■ **Requirement**
Lines from the one containing "The image size is (785, 413)." through the last line of the data are to be repeated word for word, both ends included.

■ **Data**
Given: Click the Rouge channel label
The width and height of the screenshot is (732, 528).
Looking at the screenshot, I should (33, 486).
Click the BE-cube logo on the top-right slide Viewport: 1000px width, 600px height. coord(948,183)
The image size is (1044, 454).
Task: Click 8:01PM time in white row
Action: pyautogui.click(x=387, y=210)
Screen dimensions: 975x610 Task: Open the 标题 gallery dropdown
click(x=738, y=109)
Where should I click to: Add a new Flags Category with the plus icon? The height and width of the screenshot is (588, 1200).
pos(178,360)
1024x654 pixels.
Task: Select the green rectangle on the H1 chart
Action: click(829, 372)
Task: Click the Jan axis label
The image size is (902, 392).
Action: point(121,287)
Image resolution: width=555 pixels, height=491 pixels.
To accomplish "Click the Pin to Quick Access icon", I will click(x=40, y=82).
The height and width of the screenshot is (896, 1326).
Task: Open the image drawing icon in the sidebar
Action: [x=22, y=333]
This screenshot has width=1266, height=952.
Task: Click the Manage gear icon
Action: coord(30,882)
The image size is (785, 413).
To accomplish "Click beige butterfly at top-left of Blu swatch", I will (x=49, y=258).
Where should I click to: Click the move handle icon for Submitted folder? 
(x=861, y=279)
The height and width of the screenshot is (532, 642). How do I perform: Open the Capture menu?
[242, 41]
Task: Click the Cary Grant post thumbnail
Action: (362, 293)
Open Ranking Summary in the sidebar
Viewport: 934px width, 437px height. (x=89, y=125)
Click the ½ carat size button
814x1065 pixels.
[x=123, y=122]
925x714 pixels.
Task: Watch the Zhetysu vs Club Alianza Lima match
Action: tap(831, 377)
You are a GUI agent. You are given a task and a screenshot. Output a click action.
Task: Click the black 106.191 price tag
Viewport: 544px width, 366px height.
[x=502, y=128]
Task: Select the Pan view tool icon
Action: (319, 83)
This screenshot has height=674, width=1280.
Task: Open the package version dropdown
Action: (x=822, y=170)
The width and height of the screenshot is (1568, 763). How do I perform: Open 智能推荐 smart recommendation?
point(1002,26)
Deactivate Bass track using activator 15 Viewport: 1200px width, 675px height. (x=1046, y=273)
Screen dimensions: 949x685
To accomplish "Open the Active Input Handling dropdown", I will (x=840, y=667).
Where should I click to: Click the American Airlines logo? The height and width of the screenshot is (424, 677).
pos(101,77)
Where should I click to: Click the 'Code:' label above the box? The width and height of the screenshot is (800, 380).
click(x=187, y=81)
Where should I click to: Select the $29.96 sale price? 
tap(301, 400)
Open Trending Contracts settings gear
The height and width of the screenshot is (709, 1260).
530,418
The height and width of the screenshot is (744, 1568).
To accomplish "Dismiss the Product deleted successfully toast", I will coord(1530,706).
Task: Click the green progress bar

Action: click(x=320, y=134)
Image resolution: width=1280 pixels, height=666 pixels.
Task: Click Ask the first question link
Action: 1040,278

■ **Result**
The image size is (785, 413).
To accomplish "Click beige butterfly at top-left of Blu swatch", I will (x=49, y=258).
Where should I click to: Click the move handle icon for Submitted folder? 
(x=861, y=279)
The height and width of the screenshot is (532, 642). How do I perform: Open the Capture menu?
[242, 41]
Task: Click the Cary Grant post thumbnail
Action: (362, 293)
Open Ranking Summary in the sidebar
Viewport: 934px width, 437px height. (x=89, y=125)
Click the ½ carat size button
814x1065 pixels.
[x=123, y=122]
925x714 pixels.
Task: Watch the Zhetysu vs Club Alianza Lima match
Action: tap(831, 377)
You are a GUI agent. You are given a task and a screenshot. Output a click action.
Task: Click the black 106.191 price tag
Viewport: 544px width, 366px height.
[x=502, y=128]
Task: Select the Pan view tool icon
Action: (319, 83)
This screenshot has height=674, width=1280.
Task: Open the package version dropdown
Action: (x=822, y=170)
The width and height of the screenshot is (1568, 763). How do I perform: Open 智能推荐 smart recommendation?
point(1002,26)
Deactivate Bass track using activator 15 Viewport: 1200px width, 675px height. (x=1046, y=273)
Screen dimensions: 949x685
To accomplish "Open the Active Input Handling dropdown", I will (x=840, y=667).
Where should I click to: Click the American Airlines logo? The height and width of the screenshot is (424, 677).
pos(101,77)
Where should I click to: Click the 'Code:' label above the box? The width and height of the screenshot is (800, 380).
click(x=187, y=81)
Where should I click to: Select the $29.96 sale price? 
tap(301, 400)
Open Trending Contracts settings gear
The height and width of the screenshot is (709, 1260).
530,418
The height and width of the screenshot is (744, 1568).
To accomplish "Dismiss the Product deleted successfully toast", I will coord(1530,706).
Task: Click the green progress bar

Action: click(x=320, y=134)
Image resolution: width=1280 pixels, height=666 pixels.
Task: Click Ask the first question link
Action: 1040,278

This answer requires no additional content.